Brandon exists on the fringes as an almost ethereal observer of normality. On a night out with his boss David (James Badge Dale), he causally watches on from the outside as David flirts and dances with women, completely disconnected from these alien social conventions. Yet his effortless aloofness only serves to increase his mystique and attraction.Brandon is in effect an empty vessel, albeit a calculated and meticulously controlled one, almost Bateman-esque in his demeanour. It’s only the unexpected arrival of his songstress sister Sissy (a magnetic Carey Mulligan) that threatens to derail him completely. Sissy arrives replete with relationship troubles and boundless energy. She’s a livewire and although her relationship with Brandon is as fractious as it is flirtatious, she manages to bring some much needed colour into his life. Sissy’s beguiling, unsettling effect on Brandon is perfectly emphasised by Sean Bobbit’s increasingly warm cinematography, particularly during Sissy’s quite magnificent bluesy rendition of New York, New York. McQueen literally transfixes his audience on Mulligan for the duration of the song, while Brandon watching on struggles to maintain his self control for perhaps the first time. Fassbender tells of Brandon’s internal strife with a simple tear and a look of untold hurt in his eyes.

As much as Brandon struggles to establish any kind of meaningful connection with anyone, his naïve inability to embrace any level of intimacy beyond the sexual is telling. He almost sabotages a date with his colleague Marianne (Nicole Beharie) by dismissing relationships and marriage as pointless and even when he thinks he might be getting close to her the spectre of feeling something for someone else puts paid to that. For Brandon, sex is a functional necessity, completely and absolutely mutually exclusive from love or feelings.

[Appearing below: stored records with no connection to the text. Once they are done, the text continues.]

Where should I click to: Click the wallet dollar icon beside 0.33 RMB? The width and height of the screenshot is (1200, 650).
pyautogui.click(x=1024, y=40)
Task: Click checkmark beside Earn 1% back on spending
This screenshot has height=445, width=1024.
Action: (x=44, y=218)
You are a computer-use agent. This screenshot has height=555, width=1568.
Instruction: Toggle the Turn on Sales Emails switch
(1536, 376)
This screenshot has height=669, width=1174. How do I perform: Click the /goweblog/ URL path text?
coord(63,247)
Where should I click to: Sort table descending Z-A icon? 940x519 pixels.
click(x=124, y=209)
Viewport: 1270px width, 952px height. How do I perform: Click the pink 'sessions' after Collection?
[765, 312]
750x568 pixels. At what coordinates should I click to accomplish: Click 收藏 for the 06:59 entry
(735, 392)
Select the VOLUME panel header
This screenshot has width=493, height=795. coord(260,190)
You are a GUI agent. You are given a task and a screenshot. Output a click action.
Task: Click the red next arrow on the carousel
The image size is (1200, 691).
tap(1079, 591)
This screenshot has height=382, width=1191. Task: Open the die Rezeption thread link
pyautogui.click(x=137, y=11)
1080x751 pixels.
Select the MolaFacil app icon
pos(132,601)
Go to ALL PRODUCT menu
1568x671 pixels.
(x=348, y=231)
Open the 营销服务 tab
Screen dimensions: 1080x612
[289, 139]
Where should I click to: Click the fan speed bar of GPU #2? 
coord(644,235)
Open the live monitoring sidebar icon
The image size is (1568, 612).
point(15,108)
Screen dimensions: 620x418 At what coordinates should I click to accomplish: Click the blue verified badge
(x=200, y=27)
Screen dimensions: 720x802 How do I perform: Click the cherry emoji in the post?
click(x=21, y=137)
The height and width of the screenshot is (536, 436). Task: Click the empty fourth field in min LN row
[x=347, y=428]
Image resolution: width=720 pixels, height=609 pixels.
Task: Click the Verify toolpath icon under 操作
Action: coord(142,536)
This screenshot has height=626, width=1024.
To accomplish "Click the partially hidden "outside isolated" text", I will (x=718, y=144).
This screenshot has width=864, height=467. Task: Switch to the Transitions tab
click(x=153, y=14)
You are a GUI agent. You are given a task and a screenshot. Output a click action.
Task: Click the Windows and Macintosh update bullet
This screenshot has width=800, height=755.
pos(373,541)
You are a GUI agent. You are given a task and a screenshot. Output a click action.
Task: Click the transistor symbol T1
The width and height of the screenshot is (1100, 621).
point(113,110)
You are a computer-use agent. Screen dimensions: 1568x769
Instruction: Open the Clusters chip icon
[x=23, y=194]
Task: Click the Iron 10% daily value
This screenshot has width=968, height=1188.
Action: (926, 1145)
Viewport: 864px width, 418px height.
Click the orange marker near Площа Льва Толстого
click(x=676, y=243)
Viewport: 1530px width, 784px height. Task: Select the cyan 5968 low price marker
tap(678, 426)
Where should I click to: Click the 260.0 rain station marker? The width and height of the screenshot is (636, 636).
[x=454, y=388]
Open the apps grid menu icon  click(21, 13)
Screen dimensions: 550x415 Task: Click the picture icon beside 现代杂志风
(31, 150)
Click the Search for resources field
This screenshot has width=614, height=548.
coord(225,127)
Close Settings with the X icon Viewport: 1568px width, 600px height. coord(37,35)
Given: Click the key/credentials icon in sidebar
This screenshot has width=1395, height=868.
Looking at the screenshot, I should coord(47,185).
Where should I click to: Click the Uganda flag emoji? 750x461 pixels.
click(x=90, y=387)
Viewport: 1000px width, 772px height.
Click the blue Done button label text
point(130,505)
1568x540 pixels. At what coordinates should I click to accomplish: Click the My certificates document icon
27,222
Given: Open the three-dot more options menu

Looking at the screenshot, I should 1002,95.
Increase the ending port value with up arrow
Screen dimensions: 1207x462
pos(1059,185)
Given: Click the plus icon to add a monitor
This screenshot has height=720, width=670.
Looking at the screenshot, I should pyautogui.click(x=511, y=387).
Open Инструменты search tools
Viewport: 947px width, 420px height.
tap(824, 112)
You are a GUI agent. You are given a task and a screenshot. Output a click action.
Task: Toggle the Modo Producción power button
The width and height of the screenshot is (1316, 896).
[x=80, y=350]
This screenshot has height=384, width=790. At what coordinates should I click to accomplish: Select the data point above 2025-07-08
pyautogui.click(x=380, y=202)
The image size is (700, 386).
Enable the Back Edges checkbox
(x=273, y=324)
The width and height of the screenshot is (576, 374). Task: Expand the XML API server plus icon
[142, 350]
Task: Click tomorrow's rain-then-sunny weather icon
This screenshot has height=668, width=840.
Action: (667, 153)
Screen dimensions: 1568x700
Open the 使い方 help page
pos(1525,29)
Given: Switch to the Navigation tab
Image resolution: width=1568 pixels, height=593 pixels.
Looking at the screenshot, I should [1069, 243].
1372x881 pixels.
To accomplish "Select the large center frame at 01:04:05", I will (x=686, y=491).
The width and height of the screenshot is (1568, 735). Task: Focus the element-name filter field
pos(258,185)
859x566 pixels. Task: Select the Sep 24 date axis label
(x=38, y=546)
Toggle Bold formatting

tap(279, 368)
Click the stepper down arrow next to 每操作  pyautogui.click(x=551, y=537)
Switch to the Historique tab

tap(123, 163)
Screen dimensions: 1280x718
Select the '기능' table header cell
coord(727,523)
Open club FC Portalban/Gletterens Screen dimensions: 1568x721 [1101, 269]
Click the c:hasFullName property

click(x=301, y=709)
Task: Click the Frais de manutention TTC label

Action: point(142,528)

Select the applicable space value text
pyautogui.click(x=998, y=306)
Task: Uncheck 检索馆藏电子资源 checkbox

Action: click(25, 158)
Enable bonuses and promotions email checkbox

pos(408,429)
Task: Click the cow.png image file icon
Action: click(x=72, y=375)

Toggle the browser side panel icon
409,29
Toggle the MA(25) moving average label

It’s a self-destructive, almost nihilistic way of being, yet his addiction totally envelops and defines him. As Brandon’s mask of control slips further he engages in a series of vituperative outbursts at Sissy as she forces him to confront what he has become, yet by seeking solace and satisfaction in the likes of a gay club and the most beautiful threesome ever committed to celluloid, Brandon’s selfish pursuit of pleasure threatens his relationship with the one person who actually means anything to him.

McQueen betrays his artistic bent throughout. He possesses a magnificent eye, framing scenes like works of art and suffuses his picture with a warmth and deftness of touch. His direction blurs the lines between art and film, which McQueen himself referred to as “one continuous thing” and although he regards himself an “amateur”, his skill is undoubted. Abi Morgan’s screenplay is natural, unassuming and viciously funny at times. It’s clear she has done her homework into how sex addiction affects people and her understanding is clearly reflected in Brandon’s not always sympathetic vulnerability.

Carey Mulligan’s Sissy is sassy and confident and cements her place as perhaps the most interesting young actress working today. Fassbender though steals the proverbial show. His Brandon is as much about knowing glances and behind the eyes travails as it is about his sexual physicality. It’s a masterful, insightful and very real portrayal of the dichotomous nature of sex addiction. If there is any justice Fassbender will add to his Volpi Cup award that he picked up at Venice.

Shame is what all great films should be; challenging, compelling, beautiful and expertly realised. Yet the fact that it’s also elegant and shamelessly uncompromising means that it is nothing short of brilliant.

5 Stars *****

(This review originally featured at

2 Responses to “Shame (2011)”


  1. London Evening Standard British Film Awards: 90% spot on « crash/burn - February 7, 2012

    […] to his plethora of awards by scooping Best Actor for his sublime turns as sex addict Brandon in Shame and Rochester in Jane Eyre.   Fassbender was also a winner at last week’s RAFA’s (also […]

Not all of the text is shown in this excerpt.